▶ _Work item_
From the line containing "You are a computer-use" through the last line of the records below, output every line exactly as it appears, but leave out the pictures.

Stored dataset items
⟨
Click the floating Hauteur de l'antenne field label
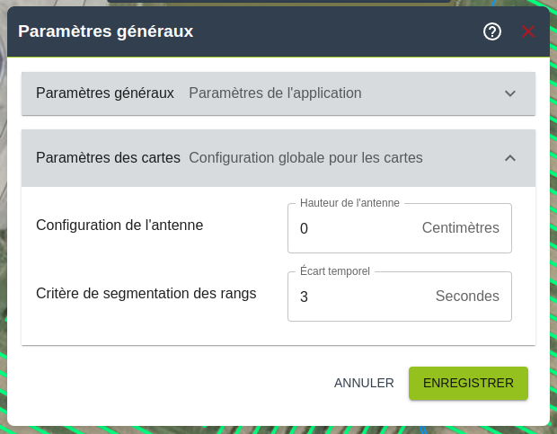 349,203
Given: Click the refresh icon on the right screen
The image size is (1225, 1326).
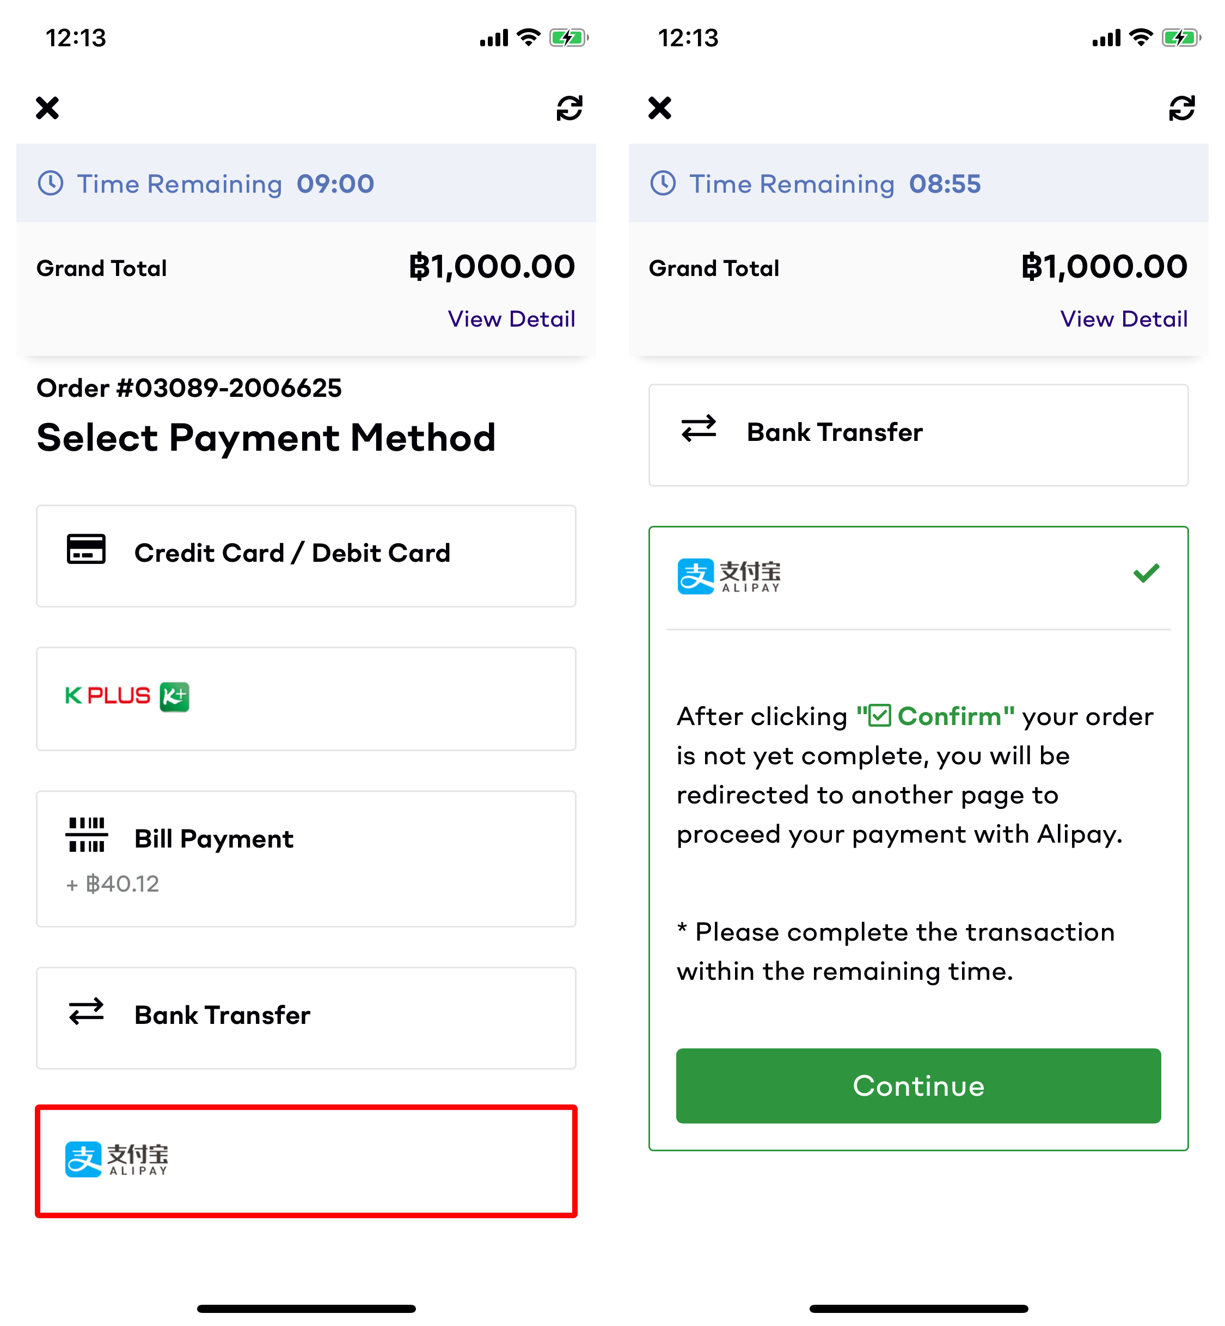Looking at the screenshot, I should 1181,108.
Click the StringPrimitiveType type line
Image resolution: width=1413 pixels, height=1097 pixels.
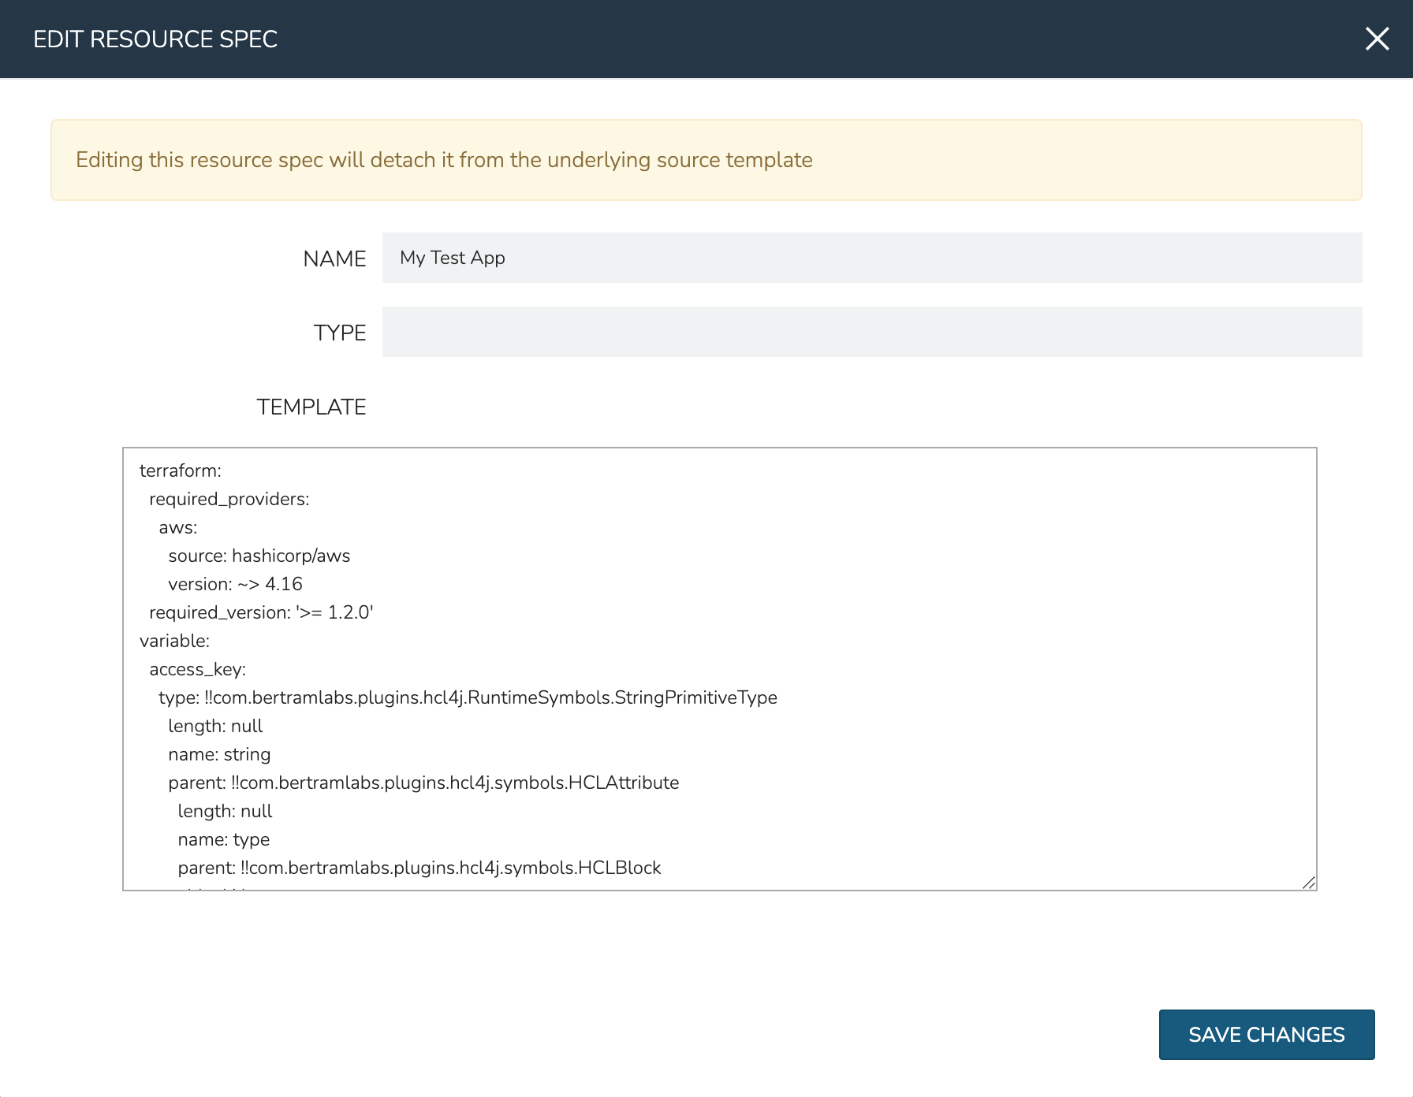pyautogui.click(x=468, y=697)
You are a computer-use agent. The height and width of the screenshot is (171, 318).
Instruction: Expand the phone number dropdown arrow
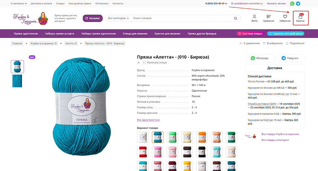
⟩
▶ _Response to the task_
You are a computer-use agent. The height and width of the screenshot is (171, 318).
Instruction: Expand the phone number dropdown arrow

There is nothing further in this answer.